多くのドメインサービスやアプリケーションサービスは、エンティティと値オブジェクトで構成される集合体の上に構築され、ドメインに本来備わっている能力をまとめ上げて、実際に何らかの処理を行うスクリプトのようにふるまう。エンティティと値オブジェクトは、ドメイン層の持つ能力への便利なアクセスを提供するには、粒度が細かすぎることが多い。ここで、ドメイン層とアプリケーション層の間に引かれている微妙な境界線に行き当たる。例えば、銀行業アプリケーションが、我々が分析できるよう取引を変換してスプレッドシートファイルにエクスポートできるとすると、そのエクスポートはアプリケーションサービスである。銀行業ドメインにおいて「ファイル形式」には意味がなく、ビジネスルールも関係してはいない。

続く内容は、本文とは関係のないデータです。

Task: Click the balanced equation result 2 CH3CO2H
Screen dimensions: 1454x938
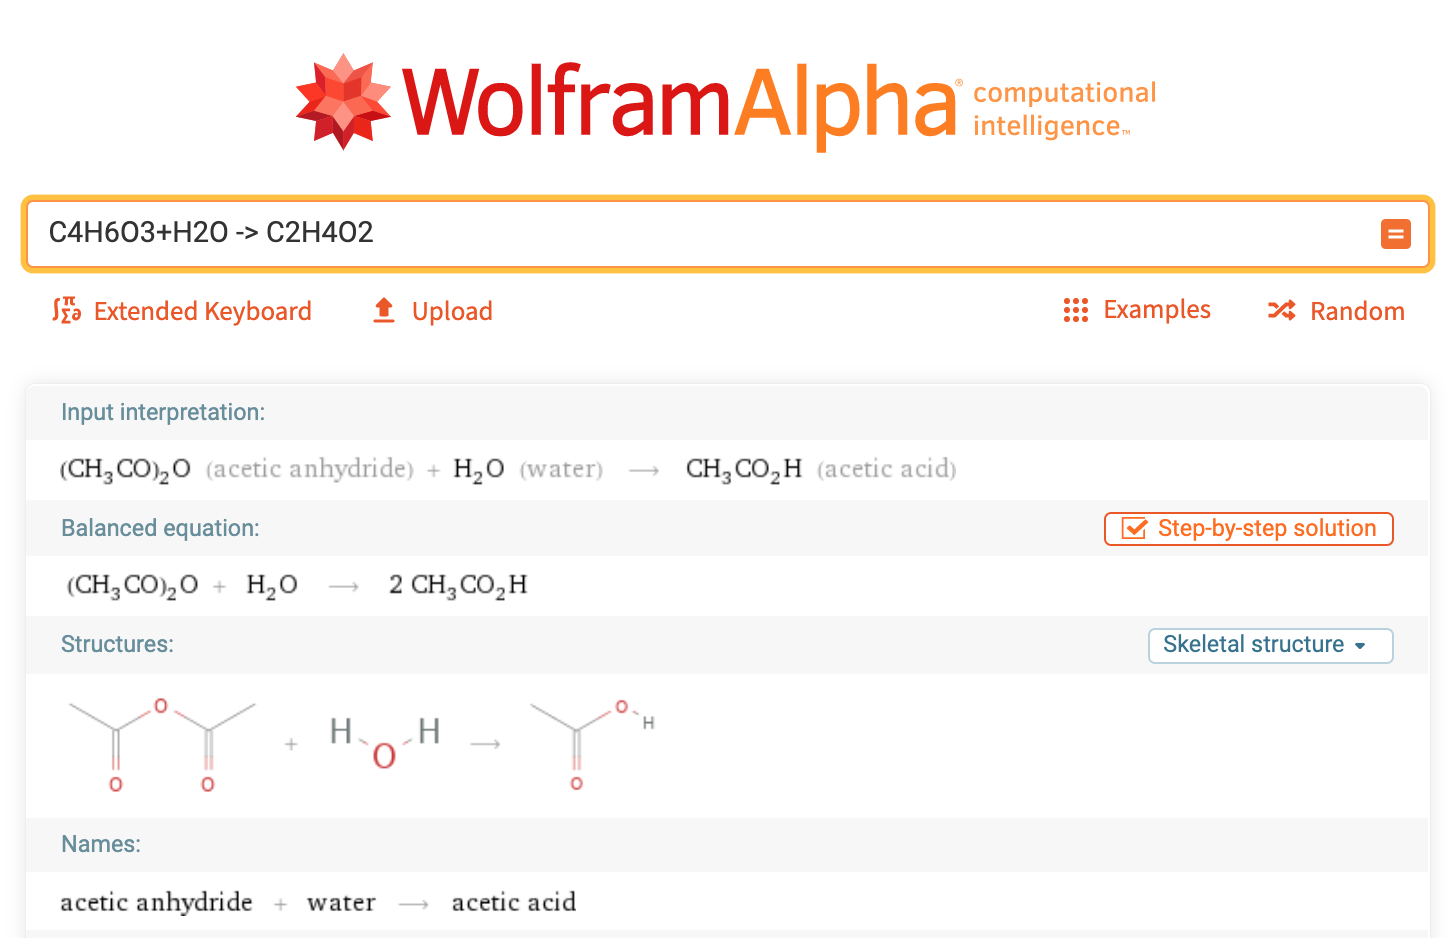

Eric Evans. エリック・エヴァンスのドメイン駆動設計 (pp.105-106). Kindle 版.
よくある落とし穴
- ドメインに関わる手続きだが、複数のオブジェクトを扱わないようなものをサービスに定義しすぎてしまう
- 「貧血モデル」や「ドメインモデル貧血症」と呼ばれ、エンティティや値オブジェクトがすかすかになってしまう。
- 対策としてはドメインオブジェクトに処理を回帰するようにする。
- インフラ依存の混入
- ドメインサービスはあくまでドメイン層であり、業務を表現するため、具体的なHTTPやDBのクライアントを直接注入しないようにする
- Repositoryなどを利用して処理を記載する
まとめ
今回は、ドメインサービスについて調査しました。性質を理解して、インフラ層やアプリケーション層と区別しつつ、ドメインサービスを利用することで、業務上の仕様をきれいに表現するイメージができたかと思います。
人によって解釈の揺れやすい部分なので、ぜひチーム内で認識をあわせる際の参考にして下さい。